Gemonsen,  un pays où le mensonge n’existait pas. Dans ce pays idyllique, tout le monde était reconnu à sa juste valeur car personne ne trichait sur ses véritables capacités. Les situations ne devenaient jamais houleuses à Gemonsen car la vérité éclatait avant même que les rouages de la machine humaine ne s’envenimaient. En même temps, la modération et la retenue n’étant pas de ce monde, il fallait une police inhumaine pour garantir la sécurité de tout à chacun. Autre problème, les habitants des  pays qui entouraient Gemonsen, avaient en eux le vice du mensonge. Et Gemonsen devait se protéger de ces esprits différents et en même temps les pays voisin de ses propres habitants.  Pour se couper du monde et de ses perversités, Gemonsen vivait sous une sorte de cloche géante et transparente.

 

Cet étrange phénomène n’était pas le fruit d’un écart Divin, mais d’un homme ou plutôt d’une génération d’hommes : les Gan Tso. Dix générations plus tôt, Maître Gan Tso avait réussi, à polluer les nappes phréatiques du pays de manière à endormir la cellule du cerveau à l’origine du mensonge. Il devint ainsi facile pour lui de les manipuler et de créer un empire, l’homme franc étant une proie facile et sans défense pour l’homme menteur.

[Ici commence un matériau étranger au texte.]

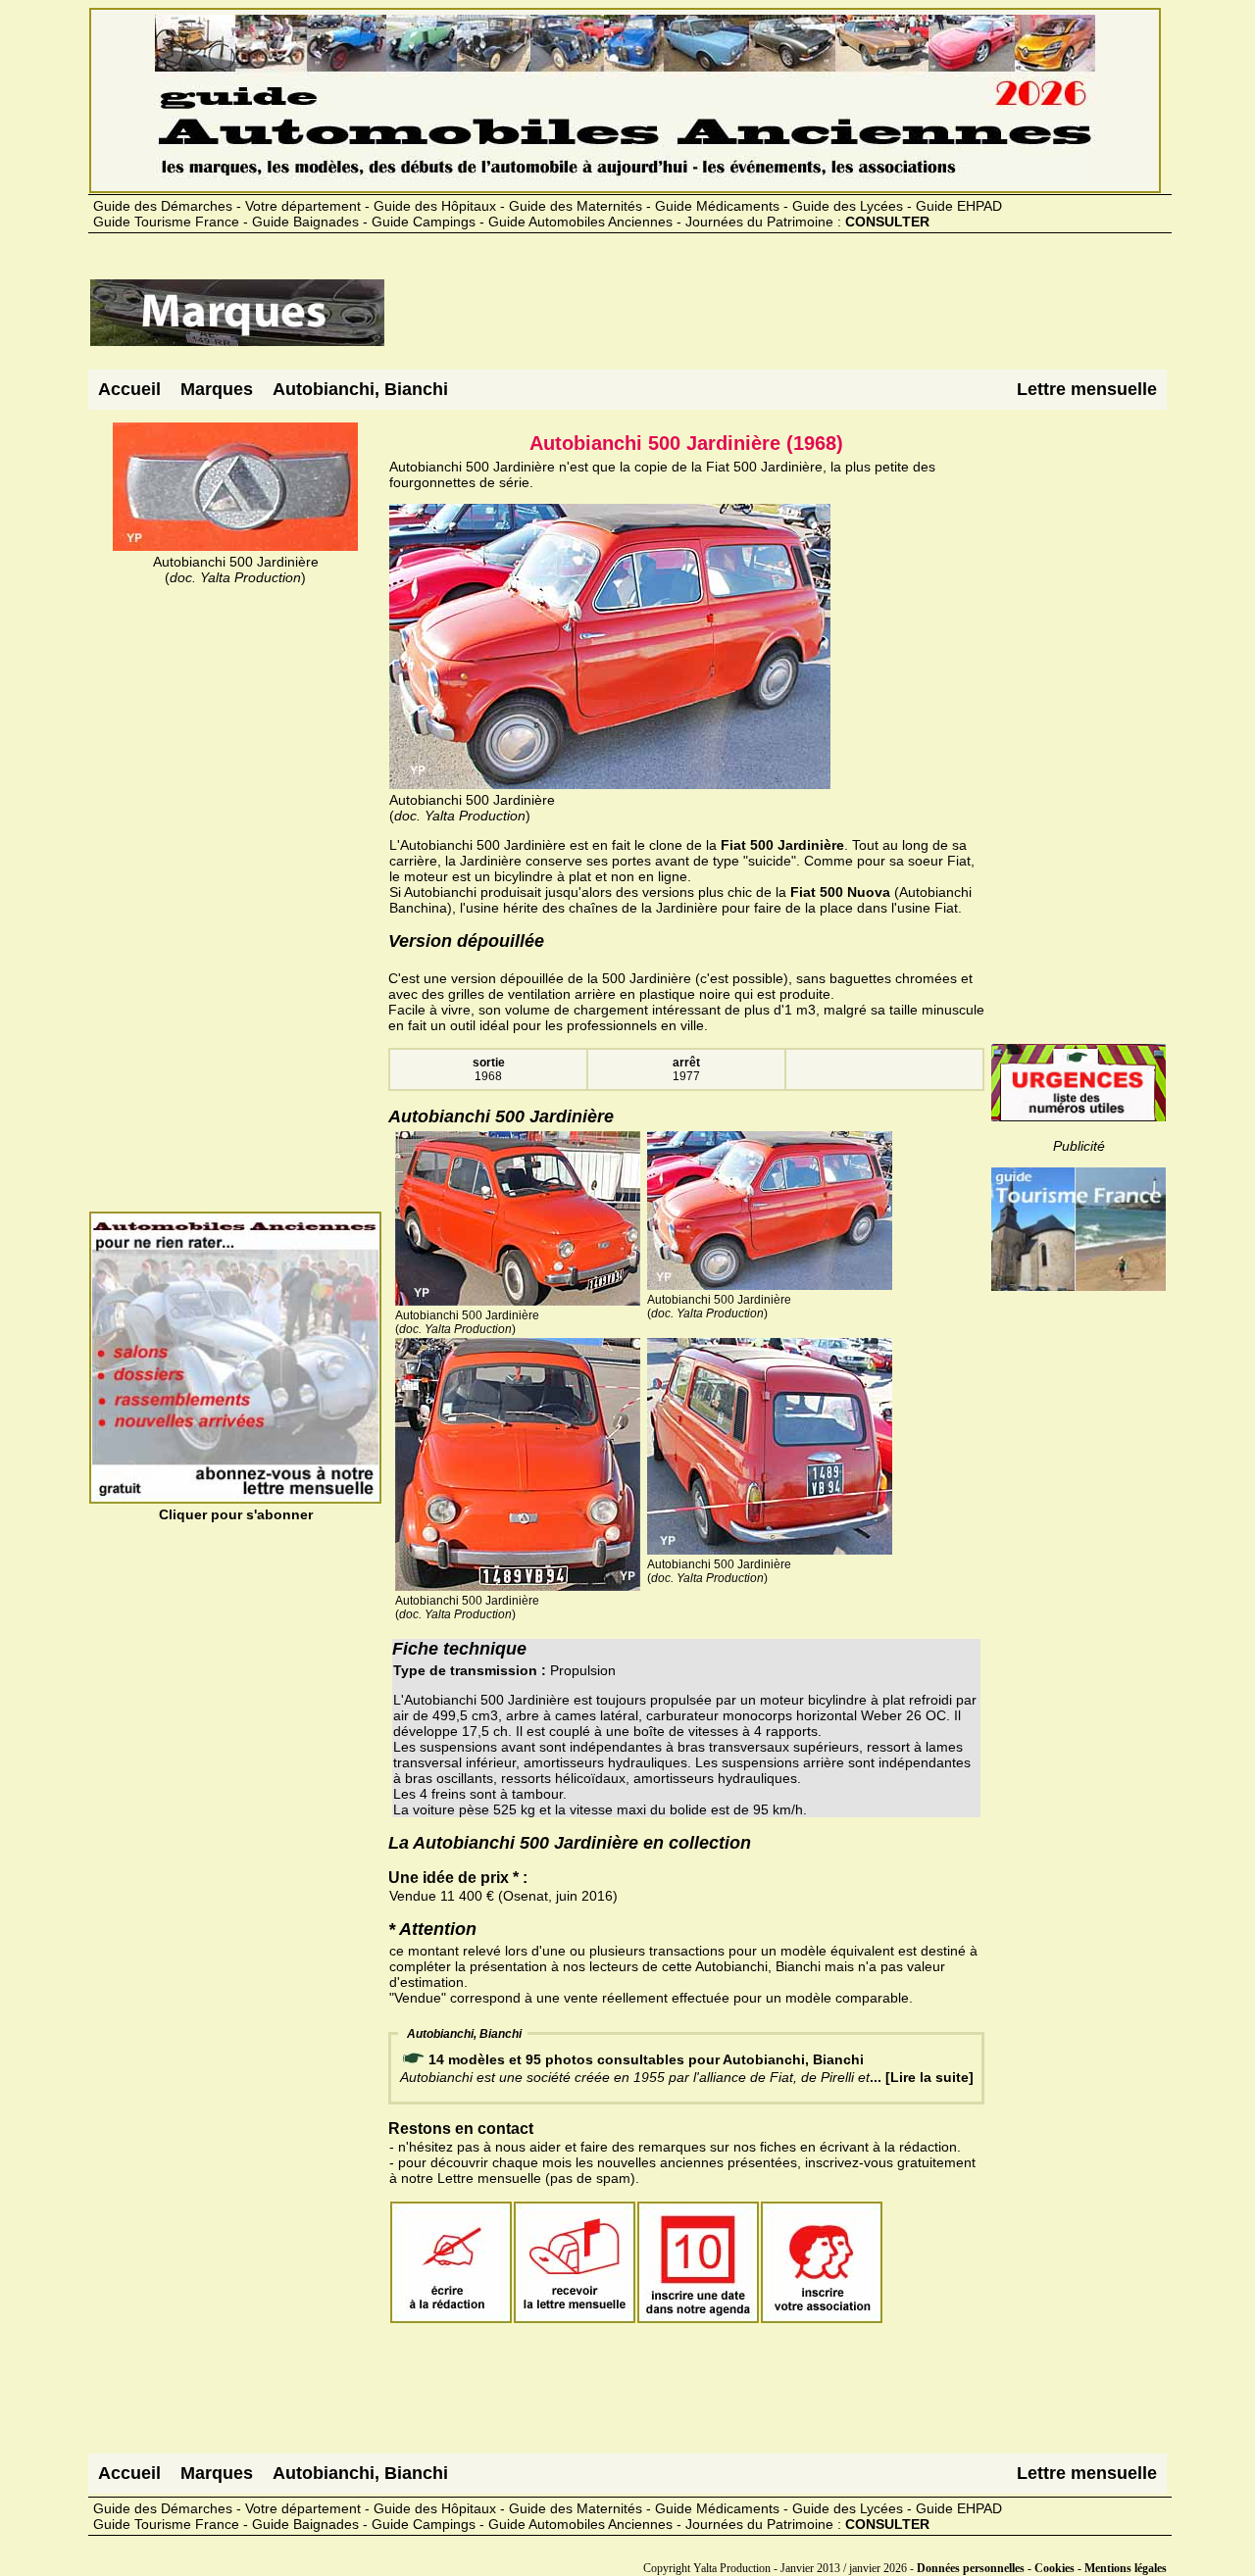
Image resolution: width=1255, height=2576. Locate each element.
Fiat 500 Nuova (840, 892)
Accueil (129, 389)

Mais quelqu’un était en train de gripper cette superbe machination, cette indéfectible supercherie qui avait traversé les siècles. Les robots soldats venaient de l’identifier : Chris99. Il avait réussi à braver les systèmes de sécurité de la cité où le mensonge n’existe pas, à la stupeur du dictateur Jin Gan Tso. Jin avait un fils prénommé Min qui prendrait, à la mort de son père, les reines du pays.

L’androïde préféré de Min Gan Tso, libérée pendant quelques instants de la présence de son maître, était en train de se connecter à son ordinateur. Elle attendait ce moment depuis si longtemps…    

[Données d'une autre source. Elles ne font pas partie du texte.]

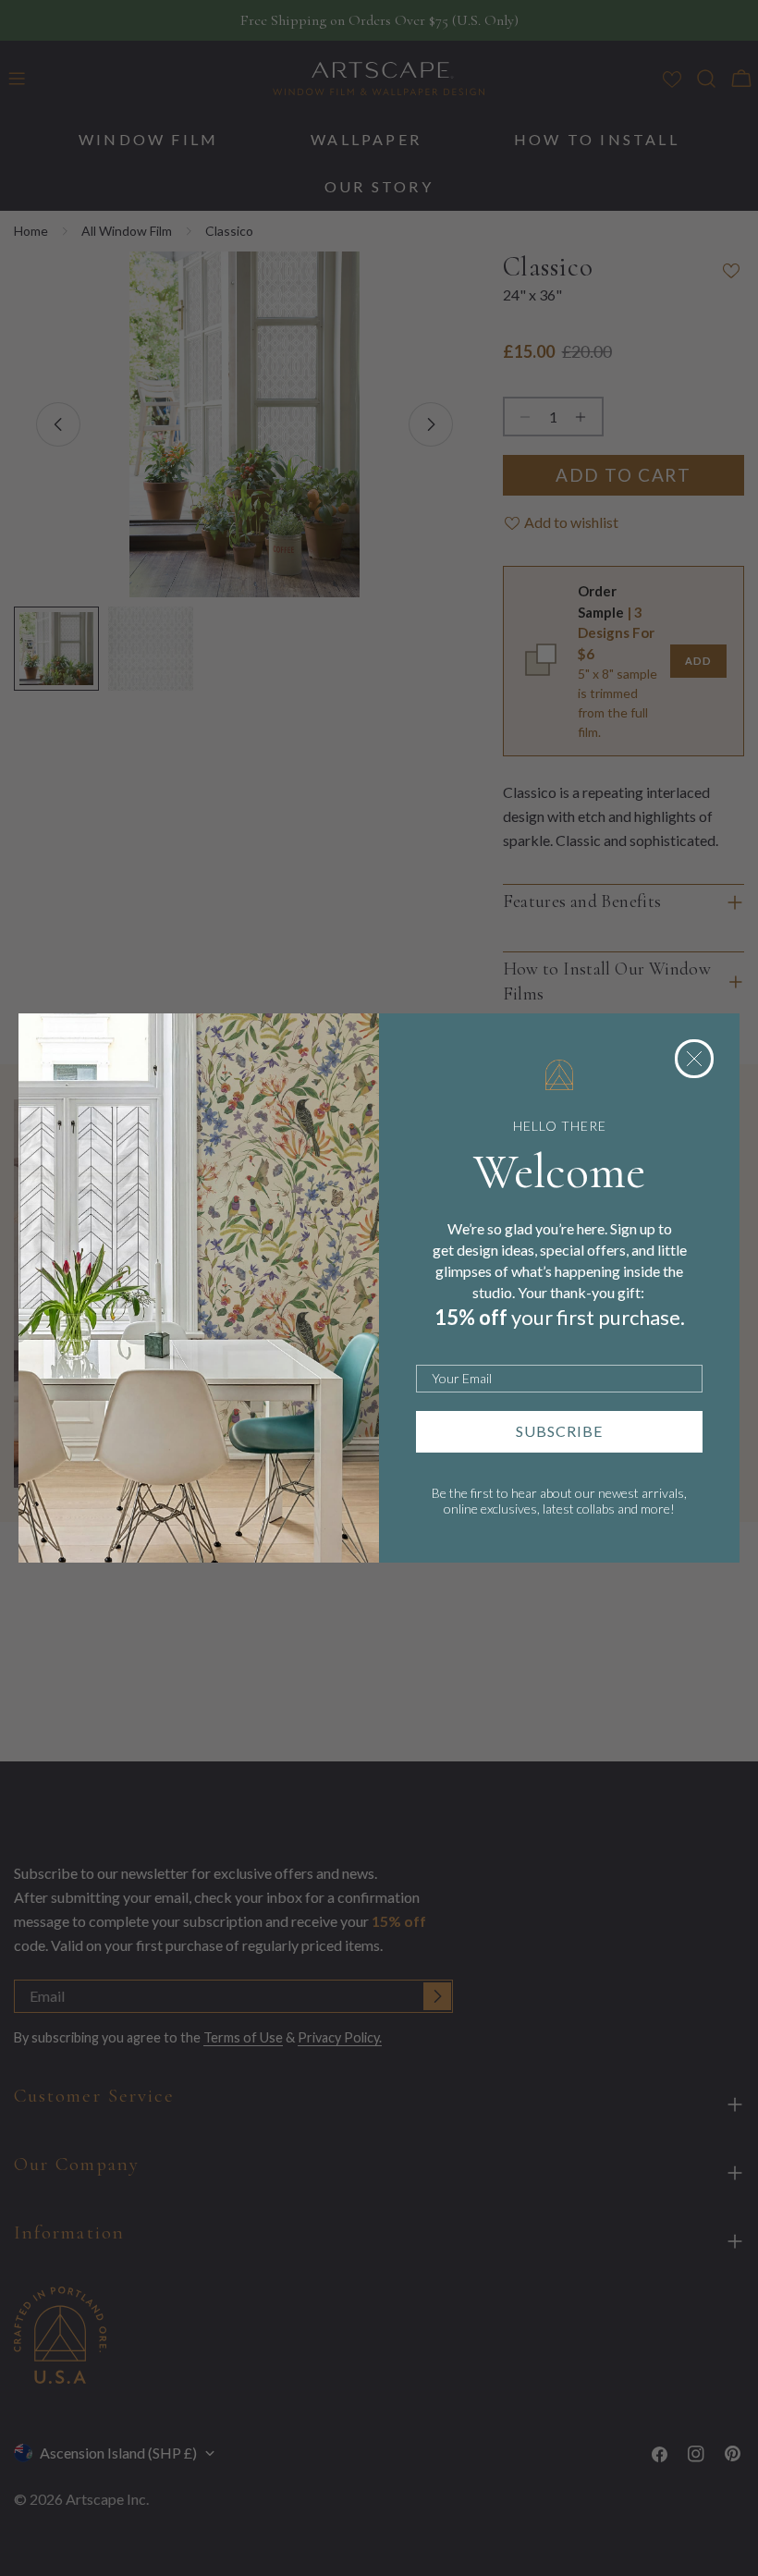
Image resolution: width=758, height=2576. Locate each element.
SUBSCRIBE (559, 1431)
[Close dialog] (694, 1058)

Pendant ce temps, alors que Min tentait de « prendre l’air », il croisa son père et comme à chaque fois, la discussion tourna mal. Son père en vint aux mains. A l’issue de la « discussion », Min se laissa  convaincre qu’il avait laissé sa copine androïde seule un peu trop longtemps et qu’il fallait peut-être penser à rejoindre ses pénates.

Trop tard, à 500 km de là, Chris99 réceptionna le code d’accès que l’androïde (surnommée Nathalie), venait de lui transmettre au péril de sa vie (de robot). Malheureusement, dès que Chris99 se connecta, une pluie de robots débarqua dans son immeuble. Il avait essayé de violer l’accès au réseau des Gan Tso, mais pris à son propre piège, c’est lui qui fut repéré par les Gan Tso.

Dans une course poursuite infernale pour échapper aux robots soldats, un de leurs rayons laser arrêta sa cavale pour le dévier, alors que le fugitif tentait de sauter d’un immeuble à l’autre, vers un toit pourri qu’il traversa comme une pierre. Blessé, mais vivant, il venait de pénétrer, bien à son insu, dans un vieux grenier squatté par un clochard.

Endroit méconnu des soldats robots, Chris99 trouva  finalement que ce squatte tombait à pic et même que « Cloclo » le clochard pourrait faire un bon équipier.

Sophy et Ludo, les enfants d’Andrea et Jean-Christophe, étaient des gemonseniens comme les autres et étaient en train de manger (comme les autres).


  

Andrea apporta le plat de résistance et pour ne pas prendre le risque de voir de nouveau se porter l’intérêt de la discussion sur ses prestations culinaires, prit l’initiative de changer de sujet.

 

•-          Et sinon… l’école, ça a été ?

•-          Je me suis disputé avec Lulu.

•-          Lulu… Lulu Gosseynette, demanda sa mère ?

•-          Oui.

•-          Combien de copines vas-tu donc user, demanda Ludo d’un air las ?

•-          Jusqu’à ce que j’en trouve une qui ait les qualités et les défauts que je n’ai pas.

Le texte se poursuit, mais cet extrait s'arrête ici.